- EXCERPT TO READ -
* Begin *
I've always assumed my Knight of Pentacles would wear red primarily. When doing chakra meditations, I often concentrated on images of red money and red tribal warriors brandishing sharpened red blades when working on my base (red) chakra. These tribal warriors evolved into masked beings that could only be described as red ninjas, protecting their clan.

Anyone who has done chakra work will know that the base chakra incorporates matters of stability (which often translates to financial stability in my mind) and tribal/familial/societal/cultural beliefs. Therefore, the color red was heavily incorporated into my concept of the Knight of Pentacles. Likewise, green is often the color of abundance, prosperity, and in American culture, money.

Therefore, the color green was used liberally throughout my illustration. Even the green candles are simply an allusion to a popular component of spells for money. Gold was also incorporated for its obvious correlation with wealth. 

I depicted the Knight of Pentacles as a samurai and this was one of those lovely intuitive flourishes that came from somewhere beyond my conscious mind. If I were to try to make sense of divine inspiration, I'd assume that my Knight of Pentacles uses a lot more tactic and strategy than the other knights in my tarot as economic matters often require thought and, at times, stealth.

When I say stealth, I am referring to pure skill and thinking on one's feet as opposed to any sort of dishonorable activity. Like the mythic samurai, my Knight of Pentacles serves with honor, fully aware that there is enough abundance in the world for all. He simply loves money and uses his mind to acquire it. A samurai often served as a warrior for the noble class, again linking my Knight of Pentacles to wealth. 

What may be less obvious about my Knight of Pentacles is that he is actually a scarecrow. If you look beyond the golden mask, you can see the blank burlap sack that covers his gourd head, falling down into a moth-eaten cape. Scarecrows are tasked with watching over the land and protecting the abundance. Within this context, it makes perfect sense that my Knight of Pentacles would be a samurai scarecrow.

But the Pentacles Suite is also tied to the element of earth just as the scarecrow is born of the land, like an earth golem made of gourd, straw, and dust. The farmer finds value in waste, using manure to fertilize the land. So too is this scarecrow a protector made from waste, a golem conjured from the earth to protect the earth. The waste becomes assimilated into the prosperity.

As a scarecrow, the Knight of Pentacles can be seen still mounted upon his wooden cross. This is simply further reinforcement of the concept of stability that can come through the work of the Knight of Pentacles and therefore a balancing of the base chakra. Though the Knight of Pentacles wears some traditional samurai armor, he is not as ensconced in armor as the other knights in my tarot deck. This again goes back to his tact and strategy.

His body is made of enchanted straw so traditional attacks pass through him. In this natural simplicity, he finds an advantage. Strategy over brute force often brings this knight his rewards. Most incarnations of the Knight of Pentacles depict him with a pentacle coin in his hand. It may not be obvious due to the amount of detail, but the knight is rolling his coin across the twig fingers of his left hand. This again reinforces his tendency for strategy, walking the coin as a distraction while he blocks using the golden kitana in his right hand. 

The harvest moon rises above an orchard of pomegranate trees in the background. The golden harvest moon references abundance in that it signals the opportune time for collection of the crops; the point when the work, ideas, and strategies come to fruition. I really wanted to use pomegranates as the crop that the knight stood over.
* End *
- LISTED ENTRIES -
* Begin *
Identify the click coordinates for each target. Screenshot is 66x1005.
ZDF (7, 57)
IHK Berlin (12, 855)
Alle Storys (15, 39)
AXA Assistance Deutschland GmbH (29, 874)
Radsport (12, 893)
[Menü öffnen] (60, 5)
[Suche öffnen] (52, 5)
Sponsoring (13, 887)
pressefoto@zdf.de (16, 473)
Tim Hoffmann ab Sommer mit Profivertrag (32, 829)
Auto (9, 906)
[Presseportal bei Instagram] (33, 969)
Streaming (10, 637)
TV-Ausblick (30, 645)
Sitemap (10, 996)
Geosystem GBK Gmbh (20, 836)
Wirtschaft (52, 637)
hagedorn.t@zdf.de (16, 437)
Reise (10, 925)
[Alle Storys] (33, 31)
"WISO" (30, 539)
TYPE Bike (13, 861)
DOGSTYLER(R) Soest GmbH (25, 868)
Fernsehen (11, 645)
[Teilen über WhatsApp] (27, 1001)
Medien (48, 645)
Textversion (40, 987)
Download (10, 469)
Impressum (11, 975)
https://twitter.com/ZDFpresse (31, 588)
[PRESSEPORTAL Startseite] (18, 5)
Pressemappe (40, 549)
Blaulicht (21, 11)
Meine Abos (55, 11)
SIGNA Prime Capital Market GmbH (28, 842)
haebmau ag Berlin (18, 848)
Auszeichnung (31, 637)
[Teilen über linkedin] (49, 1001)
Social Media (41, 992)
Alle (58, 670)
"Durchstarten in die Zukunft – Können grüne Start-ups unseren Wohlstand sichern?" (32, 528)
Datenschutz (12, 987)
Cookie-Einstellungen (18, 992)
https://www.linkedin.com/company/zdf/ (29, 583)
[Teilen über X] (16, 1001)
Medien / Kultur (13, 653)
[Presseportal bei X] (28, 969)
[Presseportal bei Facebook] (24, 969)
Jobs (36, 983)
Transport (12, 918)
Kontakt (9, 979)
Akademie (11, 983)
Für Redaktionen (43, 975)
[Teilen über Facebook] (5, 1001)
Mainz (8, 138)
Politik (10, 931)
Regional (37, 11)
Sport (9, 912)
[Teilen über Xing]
* End *
In the Knight of Pentacles excerpt, across what does the knight roll his coin?

The twig fingers of his left hand.